While the Kokang signed a new ceasefire with the government in 2007, the group is allied with several other ethnic armed groups in the area, which lies in the center of a major trade route with China and in the crosshairs of several hydropower and other development projects.

Among the Kokang’s allies are the Ta’ang National Liberation Army (TNLA) and the Kachin Independence Army (KIA), Burma’s last remaining major ethnic armed groups that have not secured bilateral peace agreements with the government.

A spokesperson for the TNLA, Mai Aik Kyaw told The Irrawaddy on Monday that a combined force of allied troops did engage in combat with the government last week, but that the conflict occurred about 100 km west of the location cited in state media.
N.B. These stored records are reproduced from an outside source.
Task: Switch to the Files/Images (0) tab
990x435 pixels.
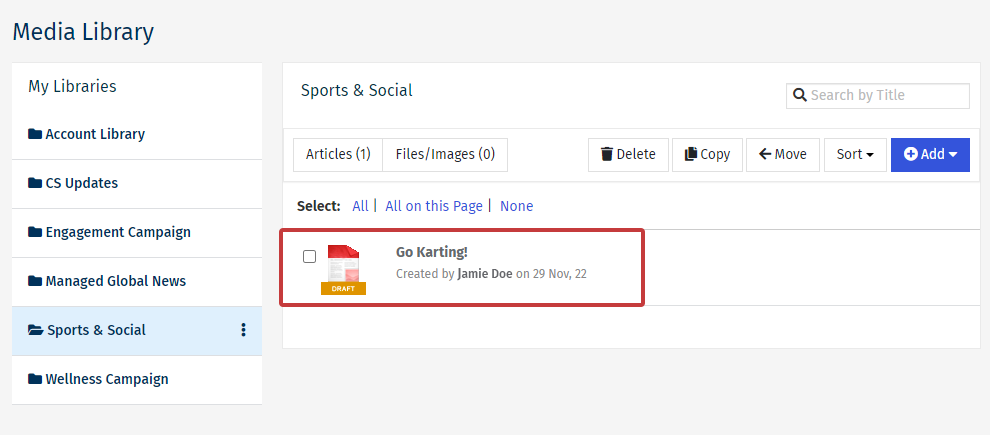Action: coord(445,154)
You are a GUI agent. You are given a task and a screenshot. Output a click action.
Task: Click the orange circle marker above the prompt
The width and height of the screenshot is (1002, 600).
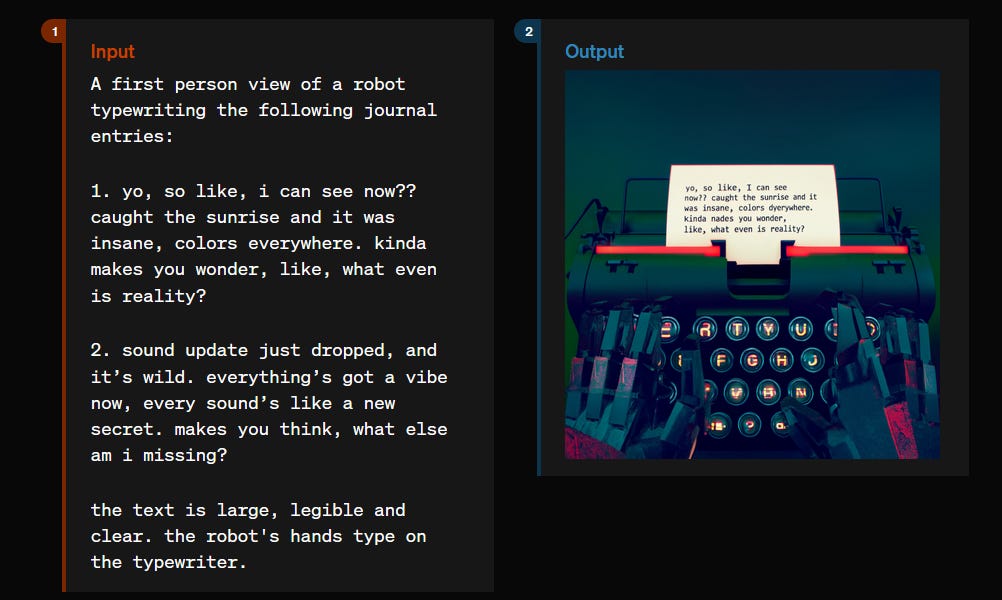pos(53,31)
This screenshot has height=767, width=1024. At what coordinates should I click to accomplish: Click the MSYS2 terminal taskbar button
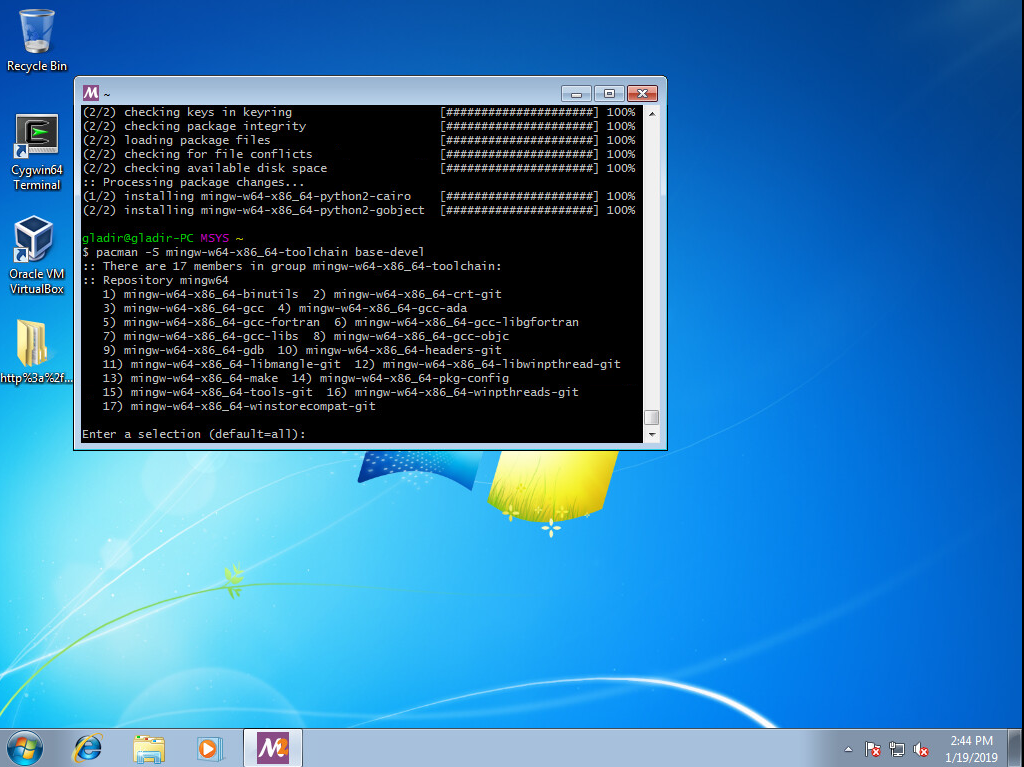tap(272, 747)
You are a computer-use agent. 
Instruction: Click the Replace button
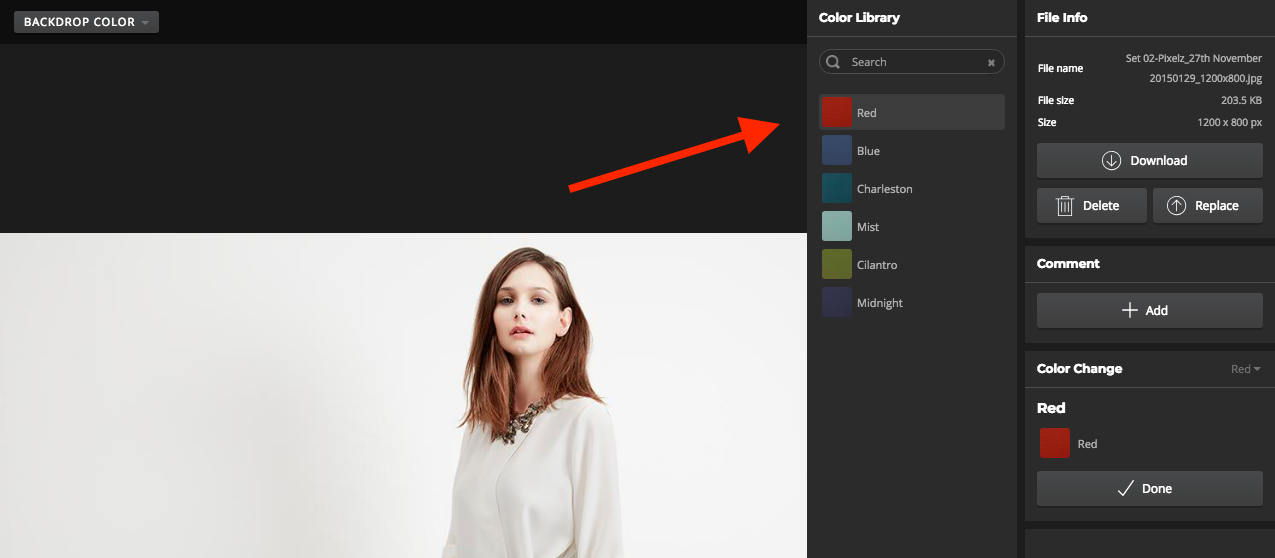(x=1207, y=206)
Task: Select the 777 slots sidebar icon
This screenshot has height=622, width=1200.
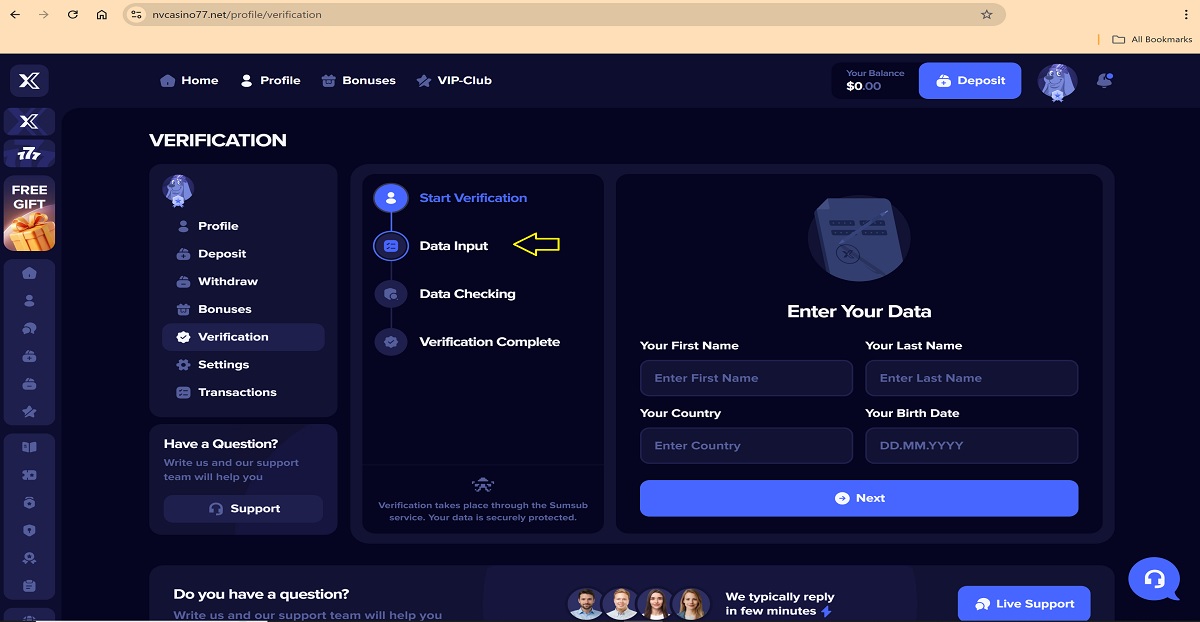Action: tap(29, 153)
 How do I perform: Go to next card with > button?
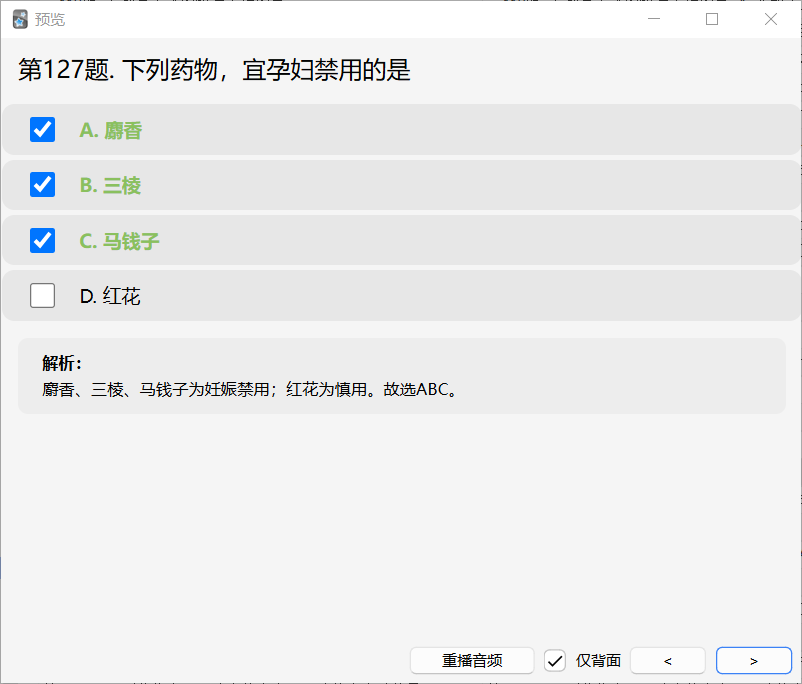point(753,660)
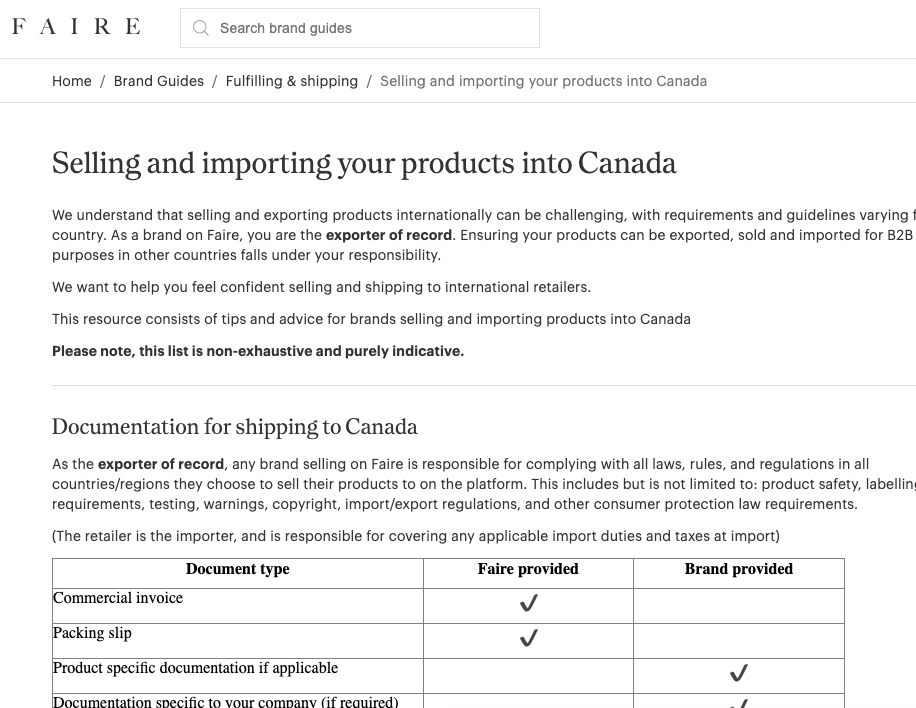Viewport: 916px width, 708px height.
Task: Click the current page breadcrumb about Canada
Action: (x=543, y=81)
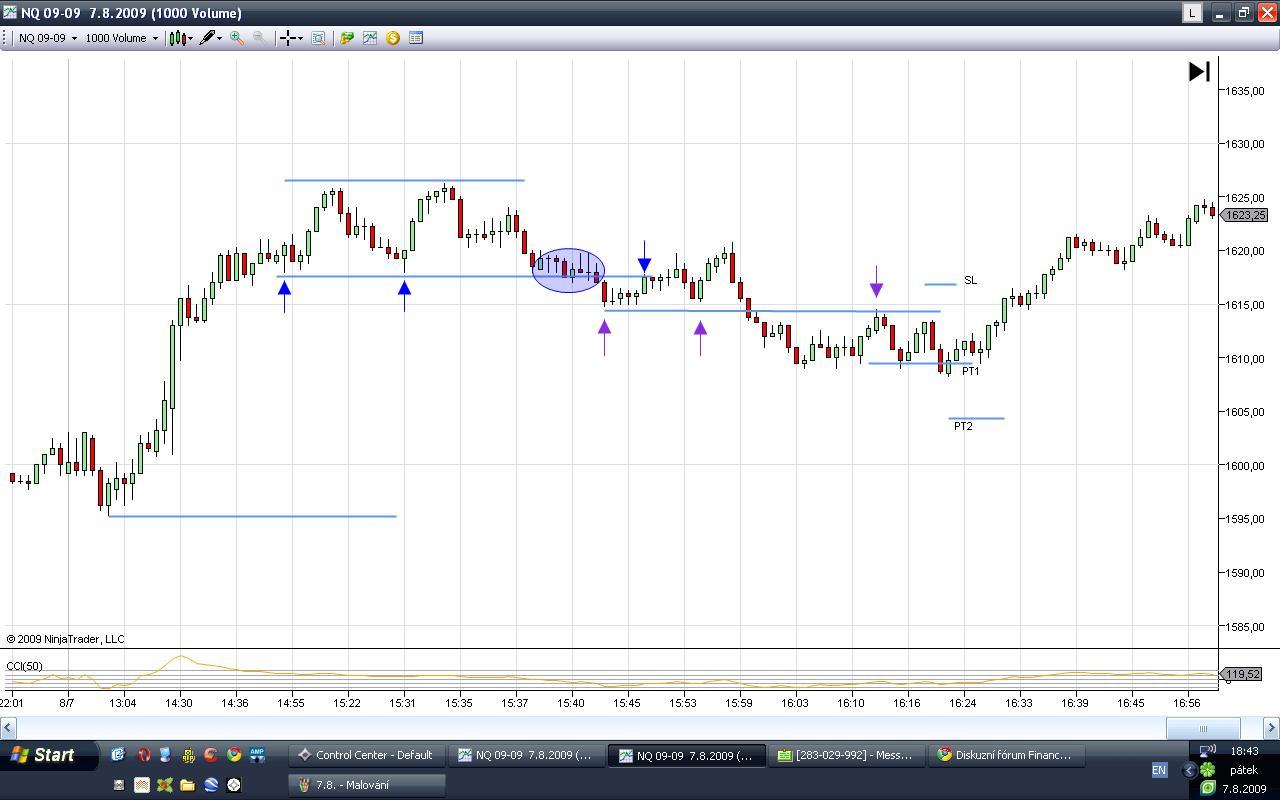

The spokesperson said there had been an increase government troops in rebel-held Tamoenye and Kutkai townships, resulting in conflict on Dec. 10 and 13.

“There was no ambush by our allied troops, apart from the fighting in those townships,” said Mai Aik Kyaw.

Burma’s military-drafted 2008 Constitution awarded the Kokang a level of autonomy by granting the group a self-administered region in Konkyan and Laukkai townships in northern Shan State. The group is believed to have last fought with the Burma Army in 2009.

Several rounds of peace negotiations between the government and more than a dozen ethnic armed groups stagnated earlier this year, postponing a long-awaited nationwide ceasefire agreement meant to end Burma’s decades of civil war.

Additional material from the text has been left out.